Как же ориентировать комиссию? Какую задачу он поставит?
А между тем Герасим Петрович, кажется, считает, что разговор окончен, начал читать письма.
Языкевич повернулся на стуле так, что он натужно заскрипел.
— Кого из архитекторов включить в комиссию? Шугачева?
Герасим Петрович покраснел от гнева. Этот парень из молодых, да ранний, ему пальца в рот не клади. Ловко умеет застраховать себя от ошибок. Старательный, аккуратный, но ни одного вопроса не двинет с места, пока не узнает мнения начальства. Ишь как хитро подъехал! Но в данном случае Игнатовичу нет нужды загадывать загадки.
— Нет. Шугачев — не та кандидатура. Это тень Карнача. Пригласите Макоеда.
Языкевич вскочил со стула, вот теперь ему действительно все понятно. Пошел к двери, но Герасим Петрович его остановил:
— Подготовьте справку о том, как выполняется постановление горкома о наведении порядка в садово-огородных кооперативах.
Языкевич сообразил, зачем это и что нужно подчеркнуть в такой справке, и почувствовал своего рода восхищение своим руководителем: вот это в самом деле комплексное разрешение вопроса!
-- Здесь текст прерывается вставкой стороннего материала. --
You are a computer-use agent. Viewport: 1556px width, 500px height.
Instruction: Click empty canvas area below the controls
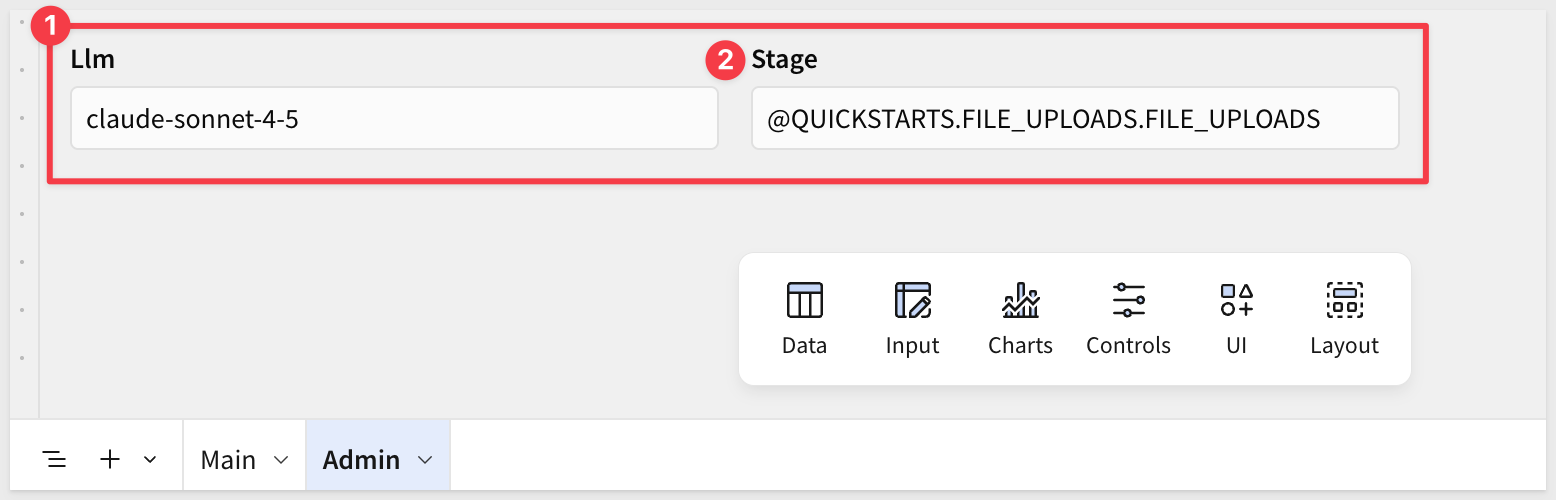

Выйдя в приемную, он достал платок и вытер лоб, точно в кабинете было жарко. Сказал Галине Владимировне, смотревшей на него вопросительно:
— Неисповедимы пути господни.
Она не поняла. А ей очень хотелось знать, как Герасим Петрович реагировал на письмо жены Карнача. Но в приемной были посторонние люди, и она вышла вслед за Языкевичем в коридор. Окликнула:
— Арсений Николаевич.
Он галантно повернулся, поправил галстук.